Most famous for endlessly memed painting The Scream, he was incredibly prolific and in this striking, contemporary glass-and-steel building on Oslo’s waterfront, which is due to open this summer, you’ll be able to view a collection of 1,500 paintings and more than 18,000 prints.
You can catch a glimpse of Munch’s most famous work The Scream (Picture: Halvor Bjorngord / Rena Li/ Edvard Munch)
With 11 exhibition halls spread over 280,000 sq ft and 13 storeys, it will be one of the biggest museums in the world dedicated to a single artist.
Godzilla Museum, Hyogo
Godzilla superfans can experience being ‘eaten’ (Picture: TM & TOHO Co. LTD)
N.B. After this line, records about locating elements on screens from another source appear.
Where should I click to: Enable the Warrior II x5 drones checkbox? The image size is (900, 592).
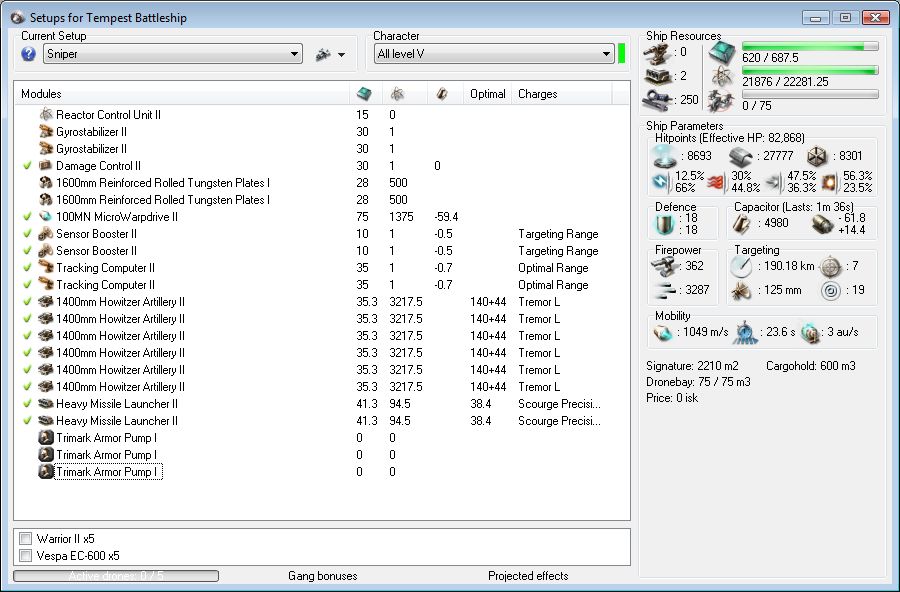(x=26, y=539)
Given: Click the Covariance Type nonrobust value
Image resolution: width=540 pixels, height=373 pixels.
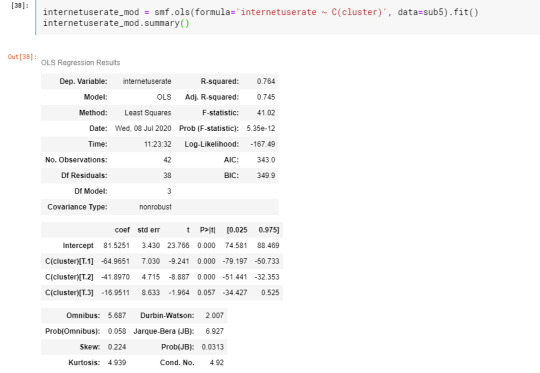Looking at the screenshot, I should point(155,207).
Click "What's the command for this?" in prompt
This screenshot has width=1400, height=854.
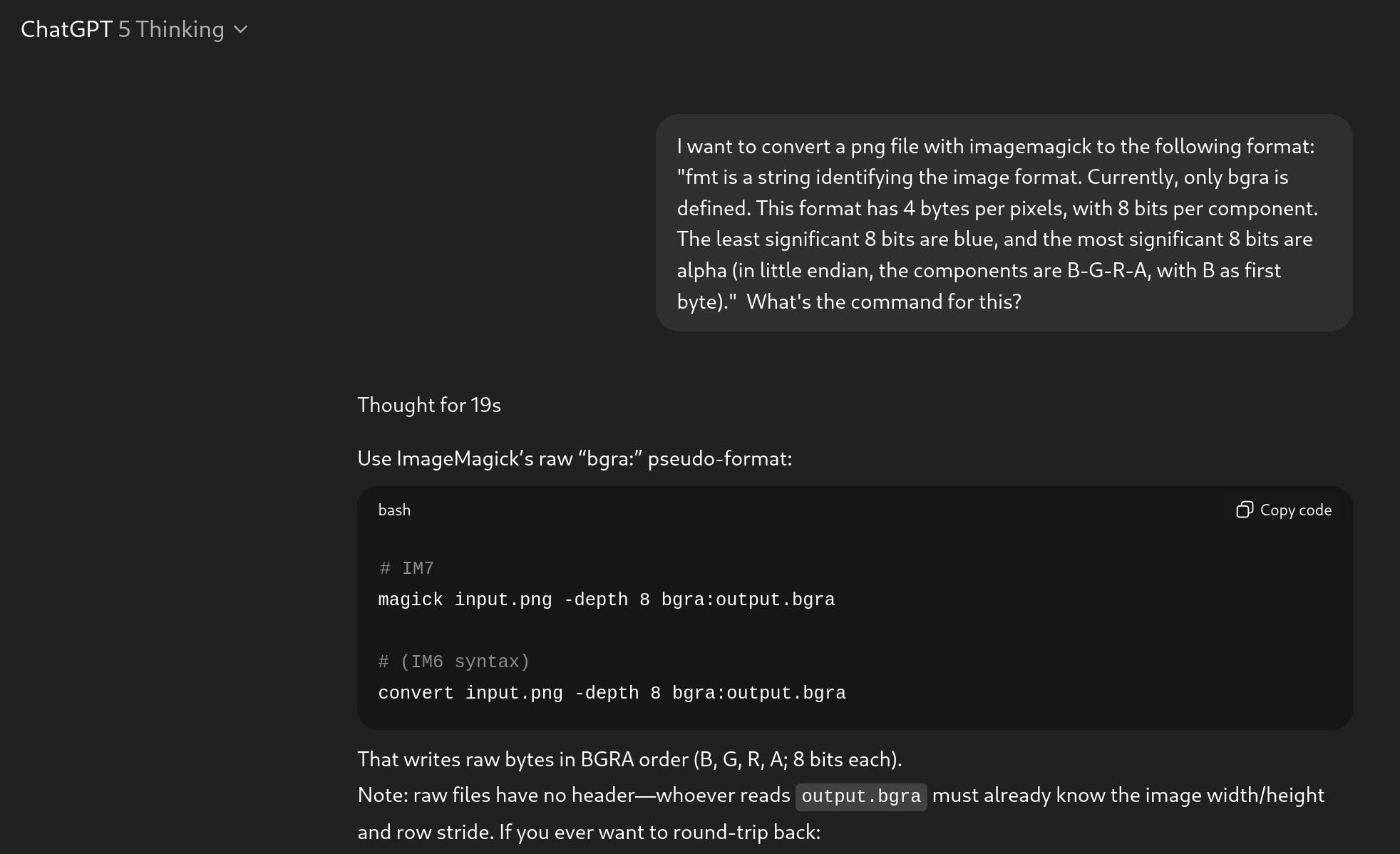(x=884, y=302)
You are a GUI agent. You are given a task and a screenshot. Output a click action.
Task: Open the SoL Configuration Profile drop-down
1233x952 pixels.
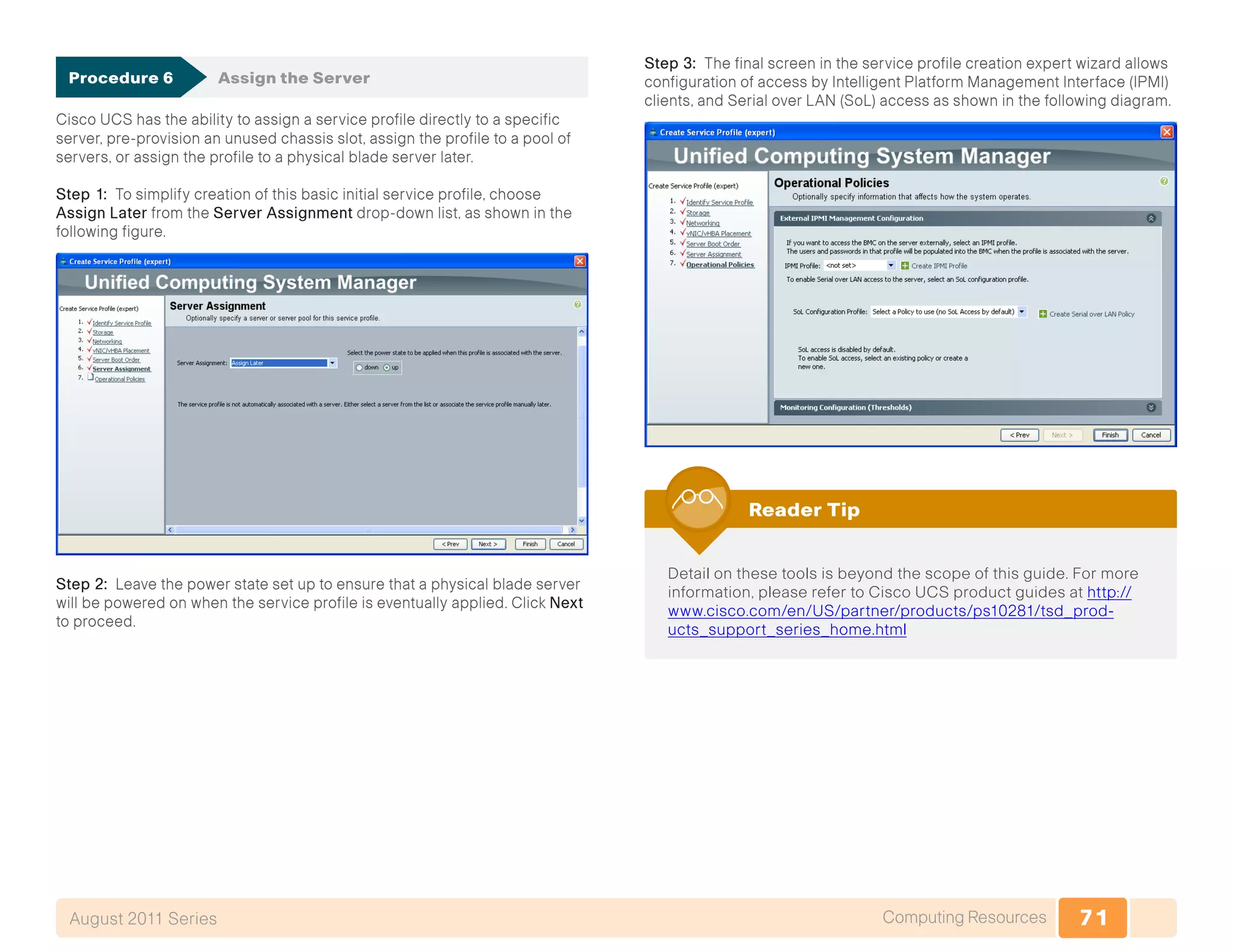pyautogui.click(x=1022, y=312)
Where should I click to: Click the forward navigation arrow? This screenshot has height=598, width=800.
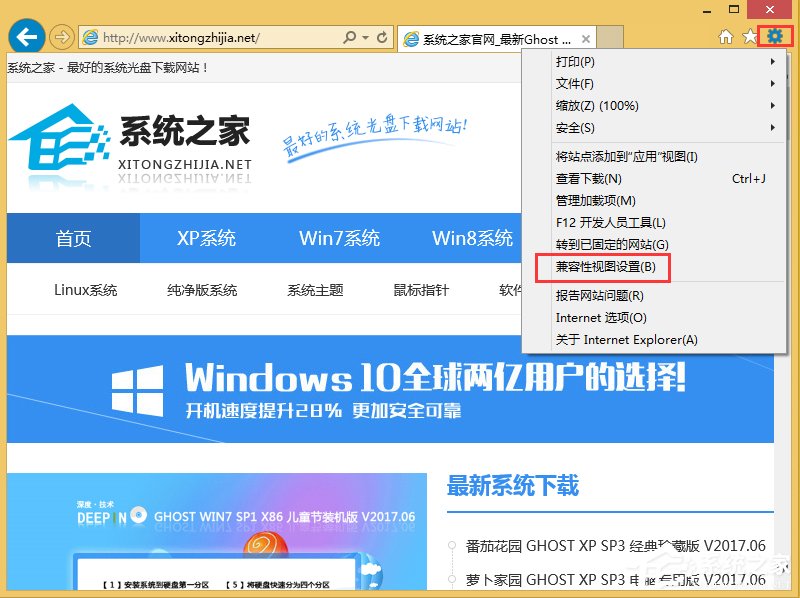[62, 35]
If you’re the type who can’t wait for the release of this year’s ultimate monster blockbuster, Godzilla Vs Kong (out on Wednesday), you’ll already be booking your flight to Japan to experience the new Godzilla Museum.
Complete with props, dioramas and 80 figures from past films, it will serve as fine accompaniment to what is actually the main attraction on Awaji Island in the Hyogo Prefecture (90 minutes’ drive from Osaka): an anime theme park that will include a giant model of the genetically modified lizard, with a zip line you can ride straight into his mouth.
Museum of Underwater Art, Queensland
Take the plunge and see the wonders of the ocean (Picture: Matt Curnock)
It helps if you know how to dive – or at least snorkel – as a majority of the exhibits in this unusual museum-cum-gallery are submerged 60ft (18m) below the ocean’s surface along the Great Barrier Reef, off the coast of Townsville.
Created and designed by British artist and sculptor Jason DeCaires Taylor (who has also opened something similar in Mexico), the aim is to explore the issue of climate change and its impact on the reef, as well as funding conservation and reef recovery projects.
The sculptures are a series of human figures modelled on children from local and international schools, named, aptly, ‘coral guardians’, while one exhibit is a 16ft-tall sculpture above the surface which changes colour according to the increase in water temperature.
The Academy Museum of Motion Pictures, Los Angeles
You can see iconic movie props like the ruby slippers from The Wizard of Oz in this museum (Picture: Josh White)
As revealed by Tom Hanks at last year’s Oscars, the Academy’s long-awaited museum is finally set to say ‘Lights, camera, action!’ on September 30.
Its design sees starchitect Renzo Piano revamping a former department store and the stated aim is to thoroughly explore the movie business.
For all that, visitors are far likelier to come simply for the various wonders on show: from Jaws’ lone-surviving shark head mould and an extraterrestrial headpiece worn in Alien to those ruby slippers from The Wizard Of Oz and an original Cinerama camera. Also enticing are exhibitions and film Q&As.
The Happiness Museum, Copenhagen
A museum guaranteed to make you smile (Picture: The Happiness Museum/ Instagram)
Goodness knows we could all do with a bit of extra happiness after the past 12 months so props to Copenhagen for opening – mid-pandemic, no less – a museum that aims to help people understand more about this elusive concept.
Here you can find out where your homeland ranks in the happiness stakes (the UK is apparently 15th in the world, beating the US and, er, South Sudan, while Denmark is often called the happiest country on Earth), learn what contributes to a country’s overall wellbeing (clue: excellent healthcare and free education rate highly) and browse an exhibition of ‘artefacts of happiness’ – a range of things that represent joy donated by people from all around the globe.